About this task
In the listing below, find the line that contains "Cookie settings [button] (789, 1034)" and the line that contains "Grants Database (71, 2055)". Quote both and every line between them, exactly, and nothing more.

Entries provided
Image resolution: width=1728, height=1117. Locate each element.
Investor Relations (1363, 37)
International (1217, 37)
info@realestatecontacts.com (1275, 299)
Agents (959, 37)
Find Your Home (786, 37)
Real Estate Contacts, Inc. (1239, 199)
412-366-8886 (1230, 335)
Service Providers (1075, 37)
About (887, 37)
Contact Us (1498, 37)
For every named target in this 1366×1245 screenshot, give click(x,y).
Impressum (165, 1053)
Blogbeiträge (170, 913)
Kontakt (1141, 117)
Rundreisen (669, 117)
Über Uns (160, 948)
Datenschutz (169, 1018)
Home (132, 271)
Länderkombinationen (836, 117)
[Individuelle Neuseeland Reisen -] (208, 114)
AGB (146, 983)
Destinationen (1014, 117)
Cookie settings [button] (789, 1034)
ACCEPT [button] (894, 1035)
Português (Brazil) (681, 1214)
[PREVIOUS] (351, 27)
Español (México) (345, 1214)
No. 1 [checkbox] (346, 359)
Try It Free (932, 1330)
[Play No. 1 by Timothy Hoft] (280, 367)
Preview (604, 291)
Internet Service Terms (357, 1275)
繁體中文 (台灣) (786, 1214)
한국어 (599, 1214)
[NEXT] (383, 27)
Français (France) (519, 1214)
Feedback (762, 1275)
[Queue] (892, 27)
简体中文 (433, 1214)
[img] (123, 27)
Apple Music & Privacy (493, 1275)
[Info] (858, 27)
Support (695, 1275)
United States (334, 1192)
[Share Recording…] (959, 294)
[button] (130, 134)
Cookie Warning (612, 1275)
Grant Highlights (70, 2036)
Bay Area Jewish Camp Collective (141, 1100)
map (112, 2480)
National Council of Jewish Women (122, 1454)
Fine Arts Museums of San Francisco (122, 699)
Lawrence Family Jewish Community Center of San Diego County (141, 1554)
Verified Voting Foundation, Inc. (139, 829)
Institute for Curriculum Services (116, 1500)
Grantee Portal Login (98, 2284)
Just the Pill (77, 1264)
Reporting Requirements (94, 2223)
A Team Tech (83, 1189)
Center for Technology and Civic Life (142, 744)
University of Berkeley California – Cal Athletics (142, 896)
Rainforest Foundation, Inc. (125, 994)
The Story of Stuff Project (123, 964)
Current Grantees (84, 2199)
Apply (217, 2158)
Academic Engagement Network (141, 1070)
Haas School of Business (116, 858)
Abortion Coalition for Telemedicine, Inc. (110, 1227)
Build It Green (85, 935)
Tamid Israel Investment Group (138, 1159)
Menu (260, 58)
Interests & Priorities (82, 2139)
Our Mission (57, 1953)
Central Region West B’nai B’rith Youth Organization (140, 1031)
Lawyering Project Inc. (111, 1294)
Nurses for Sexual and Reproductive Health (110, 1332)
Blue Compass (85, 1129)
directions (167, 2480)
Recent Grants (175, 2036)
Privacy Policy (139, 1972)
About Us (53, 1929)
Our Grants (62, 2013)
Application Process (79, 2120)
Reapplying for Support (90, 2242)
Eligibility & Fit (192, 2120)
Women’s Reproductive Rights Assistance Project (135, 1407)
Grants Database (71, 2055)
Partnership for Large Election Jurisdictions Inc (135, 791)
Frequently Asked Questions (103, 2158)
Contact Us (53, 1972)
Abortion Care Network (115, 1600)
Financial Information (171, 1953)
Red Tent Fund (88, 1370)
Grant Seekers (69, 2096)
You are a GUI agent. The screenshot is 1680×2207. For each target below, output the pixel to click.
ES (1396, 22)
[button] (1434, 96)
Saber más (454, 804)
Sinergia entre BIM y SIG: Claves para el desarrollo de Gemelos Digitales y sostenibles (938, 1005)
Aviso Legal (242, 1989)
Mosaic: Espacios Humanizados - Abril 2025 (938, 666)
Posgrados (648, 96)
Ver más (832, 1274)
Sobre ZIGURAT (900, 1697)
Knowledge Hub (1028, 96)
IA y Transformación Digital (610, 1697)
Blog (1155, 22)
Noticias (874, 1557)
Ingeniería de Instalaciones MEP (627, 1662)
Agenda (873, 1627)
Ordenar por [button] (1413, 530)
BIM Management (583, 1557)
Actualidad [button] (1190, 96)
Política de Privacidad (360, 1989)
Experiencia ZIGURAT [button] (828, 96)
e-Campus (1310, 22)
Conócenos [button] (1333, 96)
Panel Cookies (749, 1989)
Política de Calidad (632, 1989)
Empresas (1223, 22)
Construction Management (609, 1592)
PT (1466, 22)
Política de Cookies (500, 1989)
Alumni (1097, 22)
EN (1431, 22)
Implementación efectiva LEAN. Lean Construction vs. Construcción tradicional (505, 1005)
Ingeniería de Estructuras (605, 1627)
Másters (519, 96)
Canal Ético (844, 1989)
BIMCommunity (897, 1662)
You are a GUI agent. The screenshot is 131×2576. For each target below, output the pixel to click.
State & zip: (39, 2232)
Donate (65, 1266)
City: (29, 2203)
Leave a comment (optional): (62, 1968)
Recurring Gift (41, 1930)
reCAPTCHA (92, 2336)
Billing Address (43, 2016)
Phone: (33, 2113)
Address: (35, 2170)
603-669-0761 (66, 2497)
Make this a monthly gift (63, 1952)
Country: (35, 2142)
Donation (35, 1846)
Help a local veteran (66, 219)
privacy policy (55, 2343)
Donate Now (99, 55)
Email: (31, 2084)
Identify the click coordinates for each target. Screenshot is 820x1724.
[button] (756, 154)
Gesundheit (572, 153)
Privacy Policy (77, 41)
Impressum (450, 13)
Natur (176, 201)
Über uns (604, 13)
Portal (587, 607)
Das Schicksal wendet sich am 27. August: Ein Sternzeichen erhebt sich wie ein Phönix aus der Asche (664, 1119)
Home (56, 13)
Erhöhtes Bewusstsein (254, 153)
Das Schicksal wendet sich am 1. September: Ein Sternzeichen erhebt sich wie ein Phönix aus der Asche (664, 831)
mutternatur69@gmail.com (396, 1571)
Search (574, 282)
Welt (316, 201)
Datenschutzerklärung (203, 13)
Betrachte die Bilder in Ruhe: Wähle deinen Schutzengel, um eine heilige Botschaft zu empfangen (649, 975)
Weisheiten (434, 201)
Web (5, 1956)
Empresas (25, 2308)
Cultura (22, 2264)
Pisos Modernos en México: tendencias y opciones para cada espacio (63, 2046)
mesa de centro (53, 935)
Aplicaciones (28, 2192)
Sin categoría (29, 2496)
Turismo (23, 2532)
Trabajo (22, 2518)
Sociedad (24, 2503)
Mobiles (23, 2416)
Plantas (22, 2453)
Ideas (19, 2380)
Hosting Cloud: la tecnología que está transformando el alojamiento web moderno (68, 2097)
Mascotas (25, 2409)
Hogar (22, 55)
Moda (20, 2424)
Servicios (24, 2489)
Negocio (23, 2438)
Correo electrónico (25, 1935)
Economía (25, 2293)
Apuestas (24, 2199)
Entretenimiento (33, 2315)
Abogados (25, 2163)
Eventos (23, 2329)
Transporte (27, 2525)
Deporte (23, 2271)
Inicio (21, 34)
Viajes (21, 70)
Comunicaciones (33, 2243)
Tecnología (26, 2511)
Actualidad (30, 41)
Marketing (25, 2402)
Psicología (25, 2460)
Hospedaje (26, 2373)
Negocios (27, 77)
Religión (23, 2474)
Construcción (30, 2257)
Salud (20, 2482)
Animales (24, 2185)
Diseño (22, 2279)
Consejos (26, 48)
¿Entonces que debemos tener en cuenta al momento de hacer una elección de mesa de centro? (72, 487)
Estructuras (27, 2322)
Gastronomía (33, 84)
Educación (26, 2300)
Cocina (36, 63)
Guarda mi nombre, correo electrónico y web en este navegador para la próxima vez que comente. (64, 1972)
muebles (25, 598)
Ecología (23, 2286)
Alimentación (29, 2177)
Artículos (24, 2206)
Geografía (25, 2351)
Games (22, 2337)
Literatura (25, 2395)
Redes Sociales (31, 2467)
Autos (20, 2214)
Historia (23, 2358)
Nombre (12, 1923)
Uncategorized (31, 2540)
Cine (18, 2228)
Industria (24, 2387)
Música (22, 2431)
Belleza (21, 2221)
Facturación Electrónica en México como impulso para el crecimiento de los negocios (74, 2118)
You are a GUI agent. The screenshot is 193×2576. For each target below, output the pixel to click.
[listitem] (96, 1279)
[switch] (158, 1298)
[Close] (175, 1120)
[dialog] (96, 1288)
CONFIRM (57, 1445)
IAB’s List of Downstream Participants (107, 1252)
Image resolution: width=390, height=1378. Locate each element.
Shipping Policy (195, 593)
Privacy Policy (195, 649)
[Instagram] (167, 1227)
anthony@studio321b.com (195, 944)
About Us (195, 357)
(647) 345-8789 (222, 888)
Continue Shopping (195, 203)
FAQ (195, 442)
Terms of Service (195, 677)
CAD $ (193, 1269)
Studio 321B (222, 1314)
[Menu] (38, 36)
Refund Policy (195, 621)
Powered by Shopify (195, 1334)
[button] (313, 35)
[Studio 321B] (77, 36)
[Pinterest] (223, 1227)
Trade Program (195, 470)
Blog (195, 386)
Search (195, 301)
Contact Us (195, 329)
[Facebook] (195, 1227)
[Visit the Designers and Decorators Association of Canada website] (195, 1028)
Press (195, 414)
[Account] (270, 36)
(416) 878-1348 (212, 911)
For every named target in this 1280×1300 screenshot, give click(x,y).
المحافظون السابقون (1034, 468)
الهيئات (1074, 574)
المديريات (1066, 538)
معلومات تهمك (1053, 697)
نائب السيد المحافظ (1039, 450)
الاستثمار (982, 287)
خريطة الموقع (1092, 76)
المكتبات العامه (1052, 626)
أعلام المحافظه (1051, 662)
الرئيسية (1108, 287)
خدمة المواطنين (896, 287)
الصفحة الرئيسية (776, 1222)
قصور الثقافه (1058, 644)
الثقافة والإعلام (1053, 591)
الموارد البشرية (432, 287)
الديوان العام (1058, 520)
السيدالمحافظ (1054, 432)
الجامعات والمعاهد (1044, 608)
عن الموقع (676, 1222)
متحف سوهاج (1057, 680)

Exercise output
Cookie settings [button] (789, 1034)
ACCEPT [button] (894, 1035)
Português (Brazil) (681, 1214)
[PREVIOUS] (351, 27)
Español (México) (345, 1214)
No. 1 [checkbox] (346, 359)
Try It Free (932, 1330)
[Play No. 1 by Timothy Hoft] (280, 367)
Preview (604, 291)
Internet Service Terms (357, 1275)
繁體中文 (台灣) (786, 1214)
한국어 (599, 1214)
[NEXT] (383, 27)
Français (France) (519, 1214)
Feedback (762, 1275)
[Queue] (892, 27)
简体中文 (433, 1214)
[img] (123, 27)
Apple Music & Privacy (493, 1275)
[Info] (858, 27)
Support (695, 1275)
United States (334, 1192)
[Share Recording…] (959, 294)
[button] (130, 134)
Cookie Warning (612, 1275)
Grant Highlights (70, 2036)
Bay Area Jewish Camp Collective (141, 1100)
map (112, 2480)
National Council of Jewish Women (122, 1454)
Fine Arts Museums of San Francisco (122, 699)
Lawrence Family Jewish Community Center of San Diego County (141, 1554)
Verified Voting Foundation, Inc. (139, 829)
Institute for Curriculum Services (116, 1500)
Grantee Portal Login (98, 2284)
Just the Pill (77, 1264)
Reporting Requirements (94, 2223)
A Team Tech (83, 1189)
Center for Technology and Civic Life (142, 744)
University of Berkeley California – Cal Athletics (142, 896)
Rainforest Foundation, Inc. (125, 994)
The Story of Stuff Project (123, 964)
Current Grantees (84, 2199)
Apply (217, 2158)
Academic Engagement Network (141, 1070)
Haas School of Business (116, 858)
Abortion Coalition for Telemedicine, Inc. (110, 1227)
Build It Green (85, 935)
Tamid Israel Investment Group (138, 1159)
Menu (260, 58)
Interests & Priorities (82, 2139)
Our Mission (57, 1953)
Central Region West B’nai B’rith Youth Organization (140, 1031)
Lawyering Project Inc. (111, 1294)
Nurses for Sexual and Reproductive Health (110, 1332)
Blue Compass (85, 1129)
directions (167, 2480)
Recent Grants (175, 2036)
Privacy Policy (139, 1972)
About Us (53, 1929)
Our Grants (62, 2013)
Application Process (79, 2120)
Reapplying for Support (90, 2242)
Eligibility & Fit (192, 2120)
Women’s Reproductive Rights Assistance Project (135, 1407)
Grants Database (71, 2055)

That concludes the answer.